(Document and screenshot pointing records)
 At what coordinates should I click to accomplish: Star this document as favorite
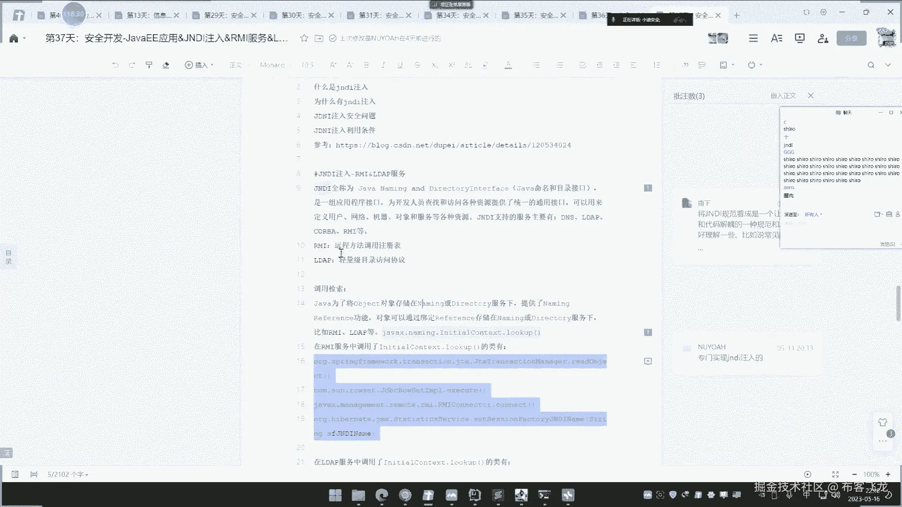tap(304, 38)
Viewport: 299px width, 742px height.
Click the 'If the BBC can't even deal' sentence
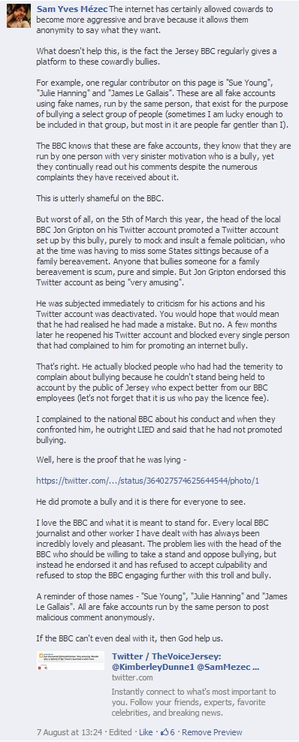(x=130, y=638)
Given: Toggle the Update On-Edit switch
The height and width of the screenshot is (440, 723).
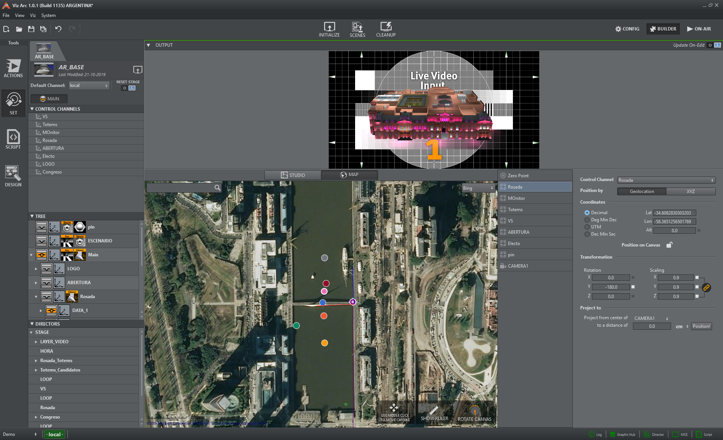Looking at the screenshot, I should tap(714, 45).
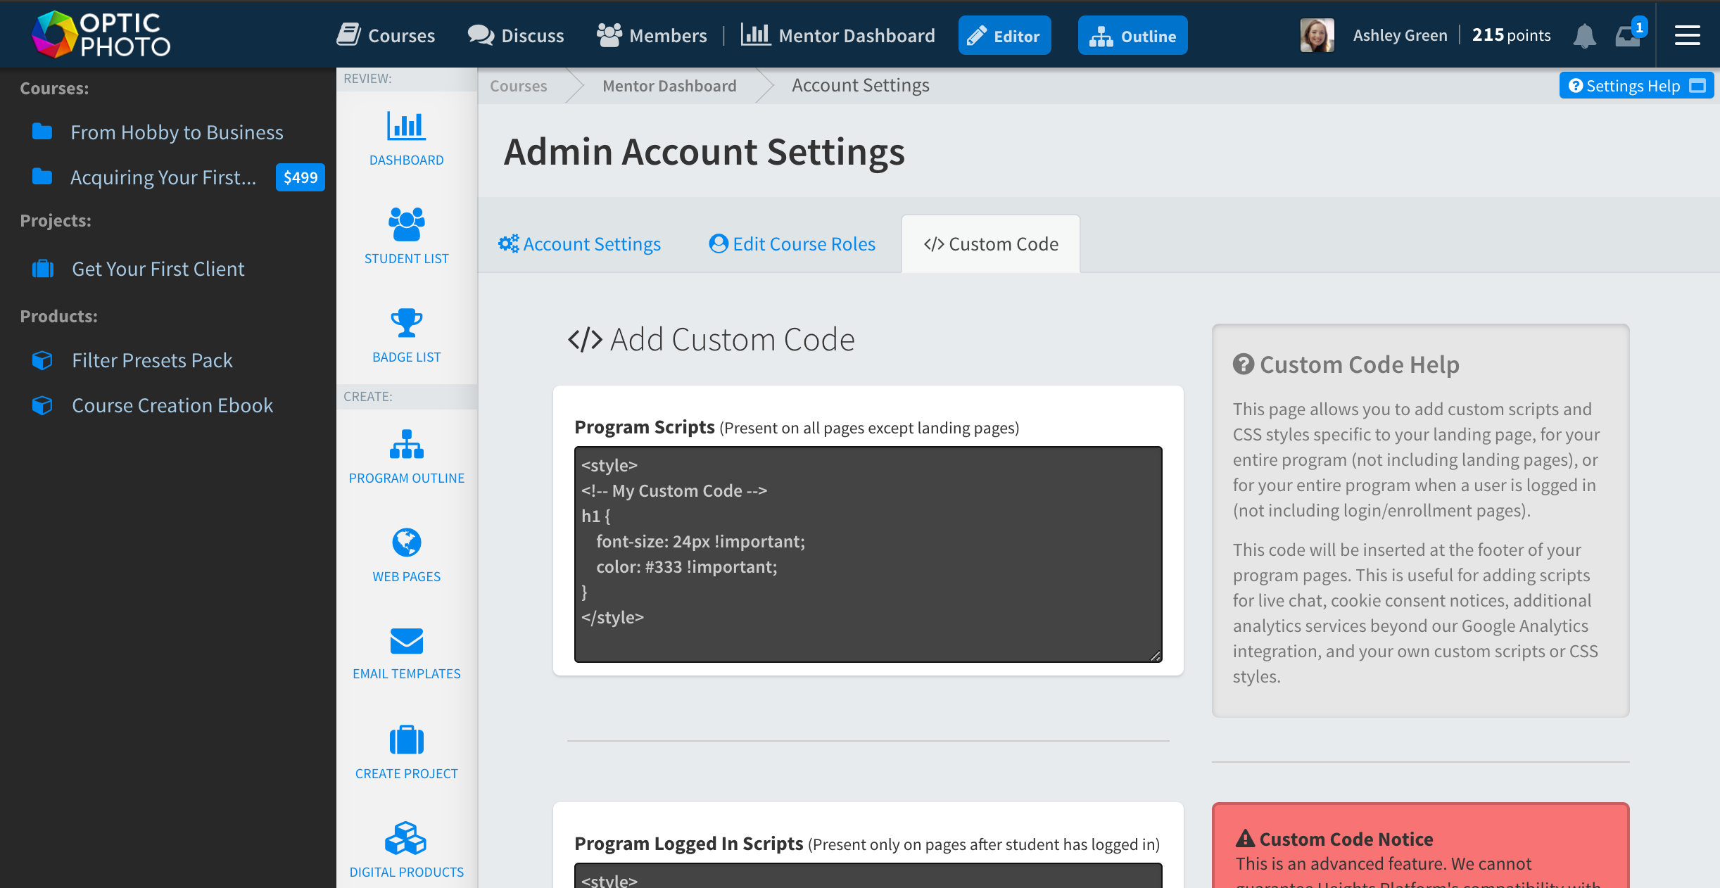
Task: Click the Create Project briefcase icon
Action: [406, 740]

Goal
Carry over the records from the line with "Viewport: 299px width, 742px height." up to and including the line with "(x=130, y=638)", keeping all their text but adding 73 to every coordinate given in the answers. Leave the pictures out.

Worked answer
Viewport: 299px width, 742px height.
Click the 'If the BBC can't even deal' sentence
(x=203, y=711)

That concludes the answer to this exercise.